お父さんは詩人なんですけど、詩がほんとにすばらしいんです。奥さんが句集を出しているんですけど、この句集がまたすばらしいんです。70歳を過ぎてから勉強をはじめたんだそうです。
by miyata (2012-03-20 15:09) 

miyata

SilverMacさん、こんにちは。
いつもありがとうございます。転院がなんとか無事に済んでホッとしました。ばななって変なペンネームですよね。お父さんも最初は勘弁してよと思ったそうです。
by miyata (2012-03-20 15:11) 

miyata

ほんのりさん、こんにちは。
もう、待ったなしになってきて、しっちゃかめっちゃか状態です(^◇^;)
娘さんのお引っ越し、それはさみしくなりますね。わたしはここを切り抜けて、早く落ち着きたいです。それまで妻に頑張ってもらわねばなりません。
by miyata (2012-03-20 15:14) 

miyata

ミッチーさん、こんにちは。
妻はきっとあんまり引き回して欲しくなかったのだと思います。
でも、転院して少し落ち着いたような気がします。もう一度笑顔を見たいですね。
by miyata (2012-03-20 15:16) 

miyata

すず音さん、こんにちは。
転院しました。急性期を過ぎたという判断なのでしょう。非常に低いレベルでの安定です。来週に胃ろうをします。栄養状態が好転してはたして表情が戻るかどうか…。言葉はたぶん、高望みになると思います。でも、まあまばたきでも会話は出来ると思ってますから。すず音さんもお身体を大切にしてください。
by miyata (2012-03-20 15:21) 

miyata

hanaさん、こんにちは。
今日やっと引越業者も決まり、電話やネットの引越手続も終わりました。あとは不要品をトラックに積んで処分したり、まとめたりで休む暇もなくなりそうです。
わたしは吉本ばななのよい読者ではありませんが、お父さんに関しては単行本になった本のほとんどは読んでいます。読んで人より利口になったわけではないですけど、まあなんとか世の中に遅れながらも最後尾あたりを一生懸命ついて行けるようにはなったのではないかと、とても尊敬しています。
最初、その顔を知って驚いた双璧が梶井基次郎と吉本隆明です。
by miyata (2012-03-20 15:27) 

Allora

我が方は基本在宅で過ごせています。
miyataさんちに比べれば何程のこともありません。

吉本隆明は名前は知っており、雑誌等の短文は読んだ記憶があるようなないような。
梶井基次郎は、なんと言っても「檸檬」でしょう。でも河原町の丸善もなくなり、基次郎もあちらで嘆いている事でしょう。

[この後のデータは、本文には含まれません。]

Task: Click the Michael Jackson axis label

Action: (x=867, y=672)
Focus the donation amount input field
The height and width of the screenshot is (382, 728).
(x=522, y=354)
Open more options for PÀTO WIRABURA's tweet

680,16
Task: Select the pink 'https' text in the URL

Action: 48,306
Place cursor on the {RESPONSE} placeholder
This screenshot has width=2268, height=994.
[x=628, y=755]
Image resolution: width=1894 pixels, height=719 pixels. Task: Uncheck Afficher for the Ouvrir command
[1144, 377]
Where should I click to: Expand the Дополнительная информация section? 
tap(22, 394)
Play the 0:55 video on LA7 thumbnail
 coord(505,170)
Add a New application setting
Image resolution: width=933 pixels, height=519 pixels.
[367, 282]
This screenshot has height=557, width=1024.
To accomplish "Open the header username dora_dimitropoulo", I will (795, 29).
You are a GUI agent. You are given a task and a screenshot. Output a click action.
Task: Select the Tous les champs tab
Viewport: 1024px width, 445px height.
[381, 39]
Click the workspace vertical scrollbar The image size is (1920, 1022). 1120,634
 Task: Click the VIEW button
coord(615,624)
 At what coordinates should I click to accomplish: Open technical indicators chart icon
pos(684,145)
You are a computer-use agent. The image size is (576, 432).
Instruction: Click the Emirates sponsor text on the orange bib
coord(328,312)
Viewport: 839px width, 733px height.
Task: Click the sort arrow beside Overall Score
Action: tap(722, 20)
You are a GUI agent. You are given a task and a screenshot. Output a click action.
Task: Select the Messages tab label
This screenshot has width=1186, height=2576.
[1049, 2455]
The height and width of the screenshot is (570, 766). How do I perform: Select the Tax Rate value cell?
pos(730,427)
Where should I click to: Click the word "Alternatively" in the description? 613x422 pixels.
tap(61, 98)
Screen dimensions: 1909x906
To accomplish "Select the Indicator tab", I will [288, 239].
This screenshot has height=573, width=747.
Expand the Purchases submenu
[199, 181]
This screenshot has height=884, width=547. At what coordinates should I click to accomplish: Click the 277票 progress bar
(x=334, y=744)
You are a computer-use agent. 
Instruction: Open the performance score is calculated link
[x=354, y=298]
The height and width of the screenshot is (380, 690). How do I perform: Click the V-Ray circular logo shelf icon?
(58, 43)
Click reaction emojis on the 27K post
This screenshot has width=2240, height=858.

そんな事より転院に引っ越し、ご苦労さまなことです、お疲れが出ませんよう。
by Allora (2012-03-20 23:21) 

miyata

Allora さん、おはようございます。
その檸檬を買った寺町の八百屋さんも二三年ほど前にお店を閉じました。止まることなく世界は動いているのですね。
だいぶ疲れました。正直。でも、この久々の大イベントが刺激になっていることはたしかです。ありがとうございます。